* [Text provided]
╭──

Maybe we’d have time for “Happy Party Train”, “MIRAI TICKET”, “Daydream Warrior”, and “Kimetayo Hand in Hand”.

So, it’s not a real discussion about Love Live without the inevitable comparisons to certain other franchises, right? Here are the numbers for Idolm@ster Million Live 5th.

I asked some people how much they feel a concert should be music, and I got answers around 60 to 80 percent. Million Live more or less hits right in that sweet spot of what people expect.

Now, for the sake of fairness Million Live is a bunch of girls who each take turns performing either solo or in small groups; the physical endurance factor is significantly reduced and it’s not particularly fair to compare them to Aqours.

Here are some other lives I’ve looked at. It’s a bit of work going through and timestamping all of these, but I got to watch a few performances I’ve never seen before. iDOLISH7 is new to me and honestly it was mildly enjoyable.

Click for full size

Just looking at Aqours 3rd and Hakodate Unit Carnival, it looks like Aqours is relatively consistent with its amount of intermissions. Roselia 2nd Live is an interesting example as the only other group with as much intermission as singing. Similar to Aqours, they are the only performers on stage — they even need to play their instruments!

╰──

Continue the commentary on how much of each idol concert is music versus intermission, starting after its final sentence about Roselia playing their own instruments.

* [Provided material]
╭──

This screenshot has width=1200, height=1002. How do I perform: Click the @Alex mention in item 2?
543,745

╰──
╭──

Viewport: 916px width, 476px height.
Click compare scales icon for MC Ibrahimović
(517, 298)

╰──
╭──

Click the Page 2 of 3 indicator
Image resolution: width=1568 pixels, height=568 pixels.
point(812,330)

╰──

* [Output for this exercise]
On the other end of the spectrum, Wake Up, Girls! Festa 2017 had more singing than Aqours 3rd despite the latter being more than an hour longer. Festa also featured a group rotation with I-1 Club and Next Storm, but most of the set was still WUG; who are well known for their stamina in their own regard. WUG lives tend to be in the 70% in terms of song time.

So, what does this all mean?

I think the main takeaway is that I have way too much time on my hands. This post was not meant as an attack on Aqours; they are a group I enjoy and respect as professionals. I recognize people attend lives not just to hear music, but to experience the atmosphere and also to meet the performers. In this regard, having lots of MC is not the worst thing in the world, but a majority of Aqours intermissions isn’t even MC. Combined with the placement of intermissions in the set list, this post serves as critique over how Aqours 3rd in particular was set up.

Aqours lives have demonstrably more intermissions as a proportion of total run time compared to several other popular anime seiyuu/idol groups. The possible reasons for this include: i) physical limitations, in order to give performers a rest between songs; ii) catering to a Love Live fanbase whose preferences are diverse, therefore showing anime content, seiyuu MC, and music as an attempt to appease everyone; iii) to accommodate costume changes and stage preparations; iv) reduce the number of songs that need to be practiced and performed and padding the length of the concert.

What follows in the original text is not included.